PHOENIX — A thick cloud of dust has swallowed Phoenix at sundown three times this summer, covering the city with grit and baffling even longtime residents who can’t remember seeing so many dramatic “haboobs” during a monsoon season.
A 1,000-foot-high wall of dust traveled at least 50 miles into metro Phoenix and neighboring Pinal County on Thursday evening before dissipating.
It turned the skies brown, reduced visibility, created dangerous driving conditions and caused airline flights to be delayed. The storm, known by the Arabic word haboob, coated anything left outside in a thin layer of fine dirt and left some people who walked outside for a minute or two with grit between their teeth.
Danny Shepherd, a deejay who was driving to a gig at a coffee house during the storm, has lived in metropolitan Phoenix since 1989 and can’t recall so many big dust storms in one year.
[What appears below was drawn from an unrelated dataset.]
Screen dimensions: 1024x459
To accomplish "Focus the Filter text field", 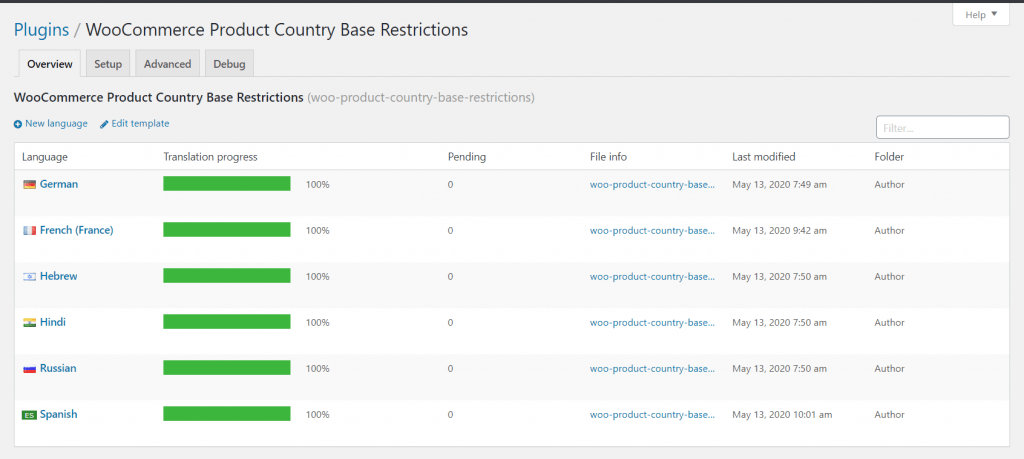I will coord(942,128).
“They’re typical, but I also think there’s been a lot more this year — big ones and small ones and the haboob, the grand-daddy of them all,” Shepherd said.
National Weather Service meteorologist Ken Waters said the area is experiencing a typical number of dust storms this year, but what sets this season apart from others is the size and power of three of the storms.
Waters said thunderstorms moving through southern Arizona supplied winds of up to 60 mph that stirred up fine dust in the agricultural fields and sent Thursday’s storm to the nation’s sixth-largest city.
“It was a strong dust storm, but nothing on the order of the big one in July,” he said.